本文:
━━━━━━━━━━

変革の時代を迎えたソフトウェア産業
−開発の手戻りをしないために−
日本アイ・ビー・エム株式会社
布川 薫
第2回開発工程の決め方(2)
さまざまな開発工程/開発様式
ソフトウェア・エンジニアリング
の分野では、1970年に米国のロイ
ス(W.W.Royce)によって初めて
開発工程が形式化されたのを皮切り
に、今日まで様々なパラダイムが提
唱され実用化されている。以下にそ
の主なものを紹介する。
●ウォータフォール・モデル
ロイスによる最も典型的なソフト
ウェアの開発様式。開発工程を何段
階かに分割し、前工程の出力を次工
程の入力としながら滝が流れ落ちる
ように作業を進めるため、後戻りを
許さない[図1 ]。この様式は今
日、多くのプロジェクトにおいて採
用されており、他のどのような開発
様式もこれが基本となっている。
●スパイラル・モデル
ベーム(B.W.Borhm,1986)が提
唱した、計画や要件定義、設計とい
った開発の上流の各段階でプロトタ
イプを作成し、それを洗練しながら
工程を進める様式[図1 ]。この様
式は、リスクが小さくなった時点か
ら従来のウォータフォールに入る。

━━━━━━━━━━

提供データ:

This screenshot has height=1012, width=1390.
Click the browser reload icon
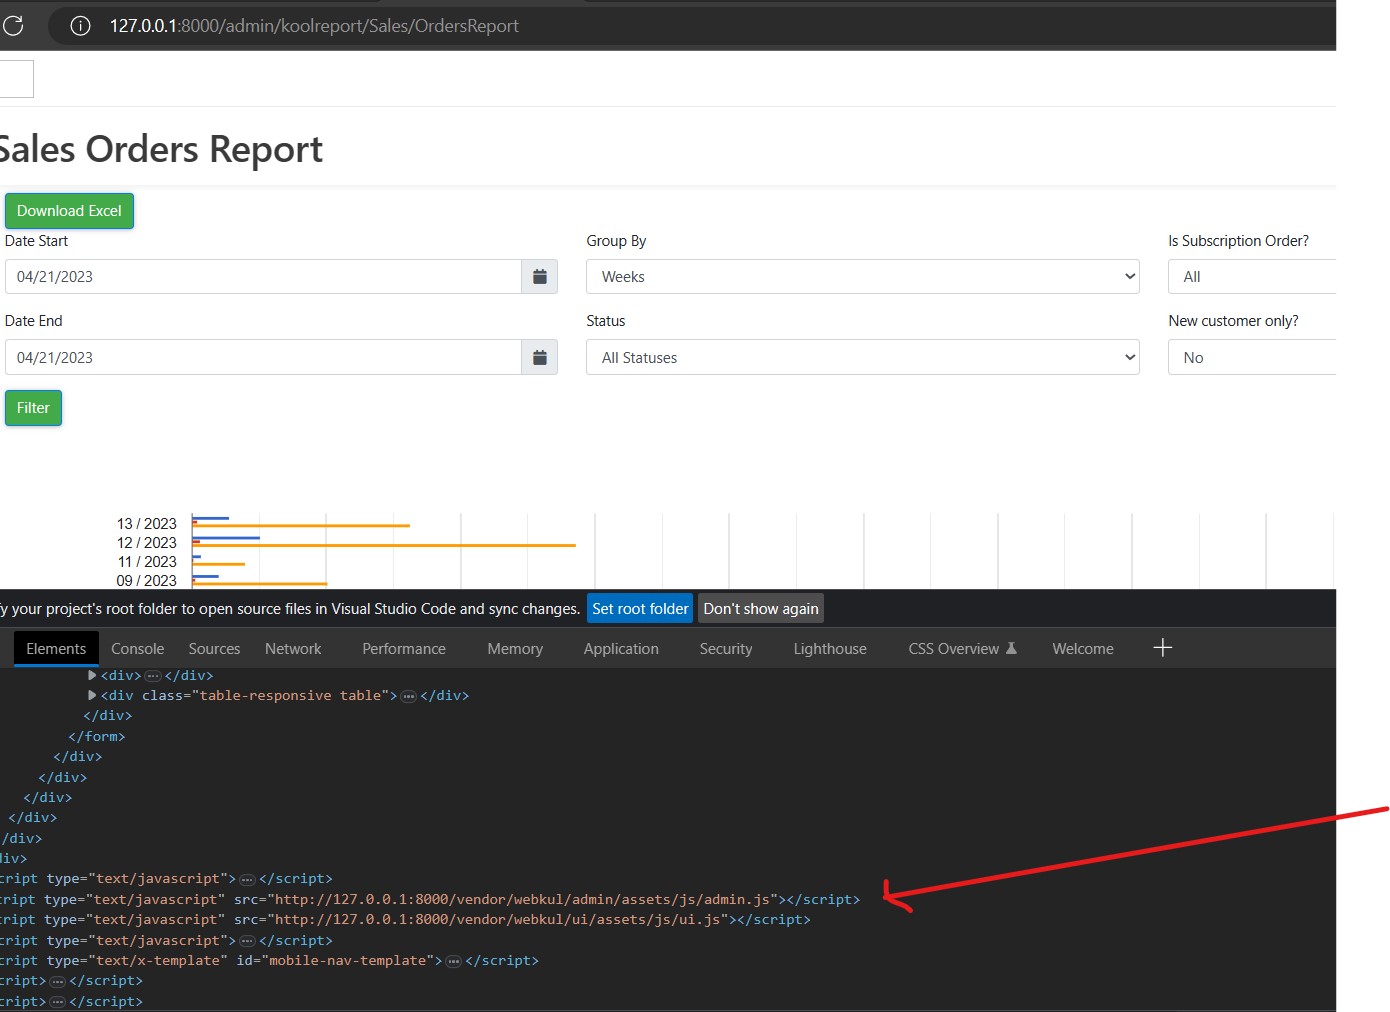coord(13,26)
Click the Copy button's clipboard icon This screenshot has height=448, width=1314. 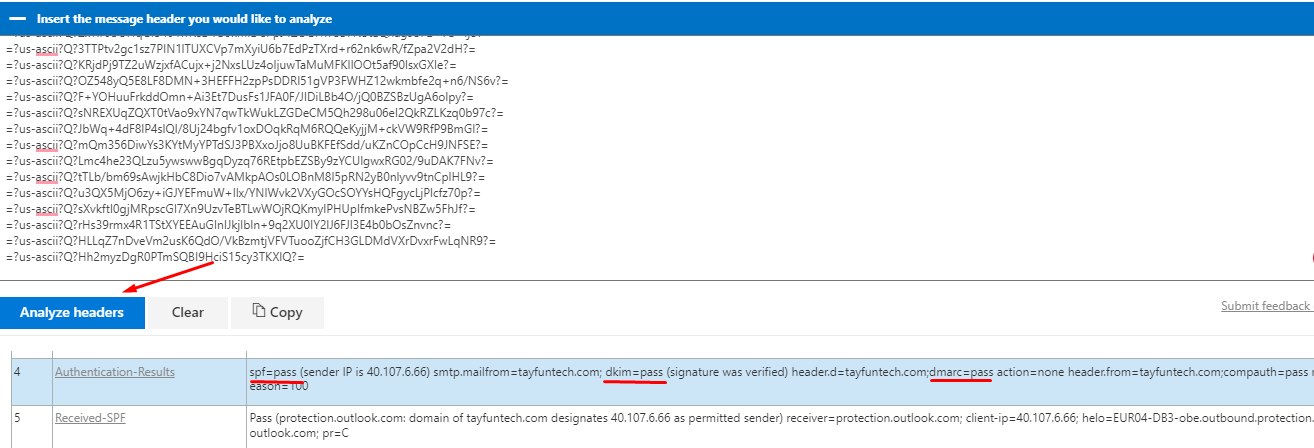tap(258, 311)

━━━━━━━━━━

ソフトウェアの開発様式を紹介した本文について、最後の文に続く部分を書きなさい。 上の資料は本文とは別の出典によるものである。

解答:
しかし近年では、ごく小さな対象
のシステム仕様とプログラムを試行
錯誤的に段々とたたき直していく方
法にこの名称が付けられている。ラ
ウンド・トリップは、オブジェクト指
向開発でのスパイラル型にあたる。
また、大きな開発で一気にこの方
式を用いると、プロジェクトが収束
せず失敗するのが常なので十分な注
意が必要である。
●インクリメンタル
対象をサブシステムやコンポーネ
ントなど小部分に分割し、優先順位
の高い部分から順次に作っていく方
法[図1 ]。完成させた部分から
順次に本番稼働させる場合は、イン
クリメンタル・デリバリー(Incre-mental
Delivery)という。
●イタラティブ
分割した小部分ごとに複数の開発
サイクルを繰返し、修正や改良を加
えながら完成させていく方法[図1
]。各サイクルごとに明確な開発
目標を設定し、完了時にその達成度
を評価してから次の変更や改良に進
んでいく。ロレンツ(M.Lorenz,
1993)が提唱したこのやり方は、オ
ブジェクト指向の開発にも適合し、
通常2〜4回の繰返しがプランされ
る。
●RAD(Rapid Application
Development)
短期間・高品質・低コストを目的
に、マーチン(J.Martin,1991)
によって提唱された開発様式。シス
テムの目的や範囲が明確でリスクの
少ない、小さなプロジェクトを切り
出して開発する方法である。その特
徴としては、
□少数精鋭チームでの開発
□エンドユーザの十分な参画
□タイムボックス開発
□自動化ツールとプロトタイピン
グの活用
などがある。タイムボックス開発は、
対象を小さく分割し、各々3カ月、
6カ月と期間を限定しインクリメン
タルに開発するもので、期限を第一
とするため、ときに優先順位の低い
機能は切り捨てるか次回の開発にま
わすこともある。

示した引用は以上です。